Exercise instructions: Reproduce the entries below word for word, everything from the line containing "Click the Activate Windows Photo Viewer icon" down to the line containing "audio track with", with both of those lines included.
──────── Records shown ────────
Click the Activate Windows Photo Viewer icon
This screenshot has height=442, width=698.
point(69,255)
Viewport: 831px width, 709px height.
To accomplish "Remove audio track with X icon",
────────
──────── Records shown ────────
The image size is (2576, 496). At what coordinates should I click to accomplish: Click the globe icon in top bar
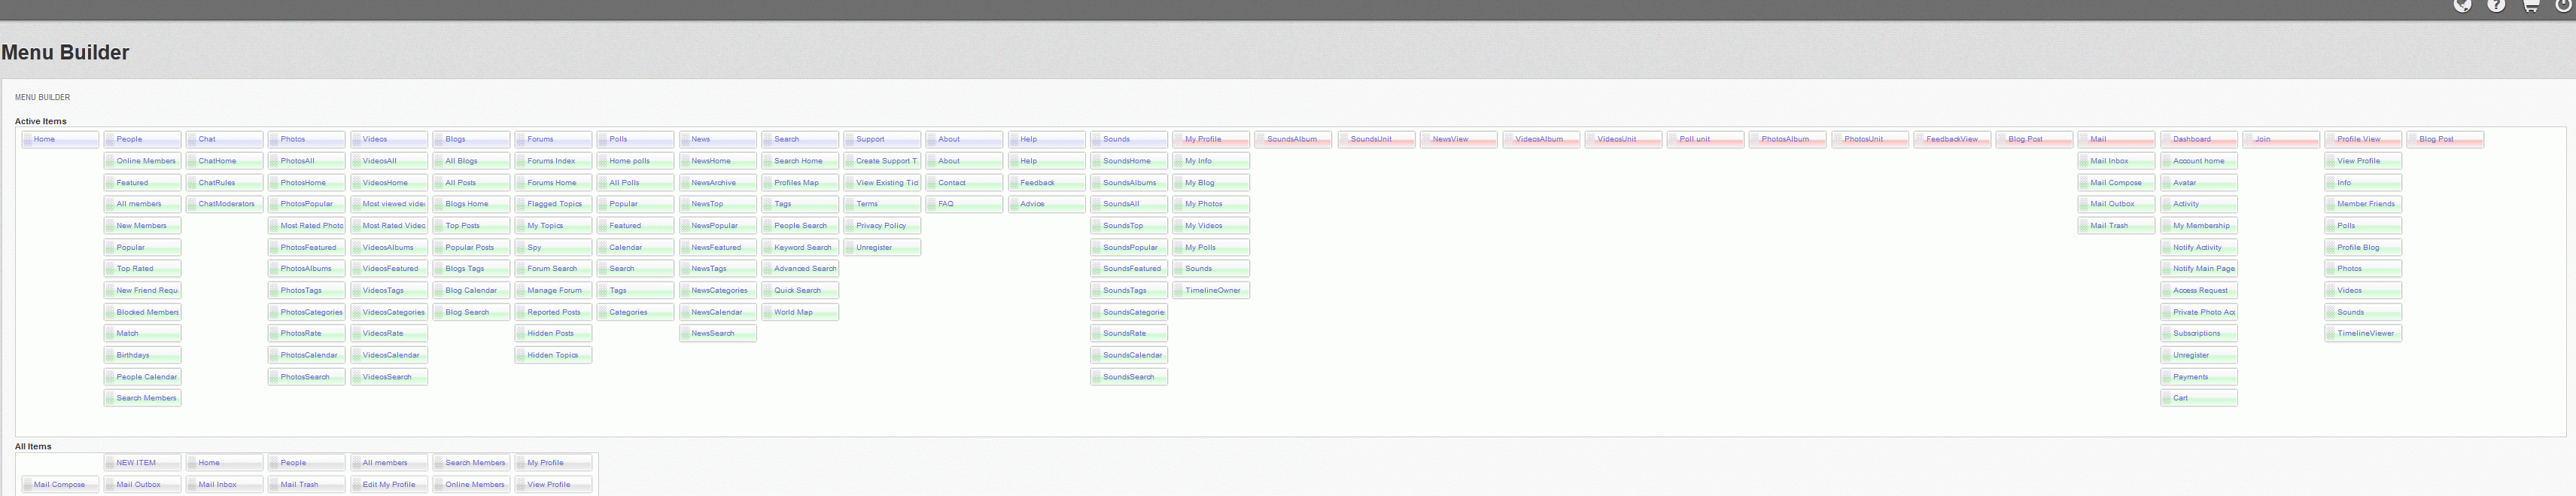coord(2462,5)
────────
Output of the exercise:
Click the Activate Windows Photo Viewer icon
This screenshot has height=442, width=698.
point(69,255)
Viewport: 831px width, 709px height.
To accomplish "Remove audio track with X icon",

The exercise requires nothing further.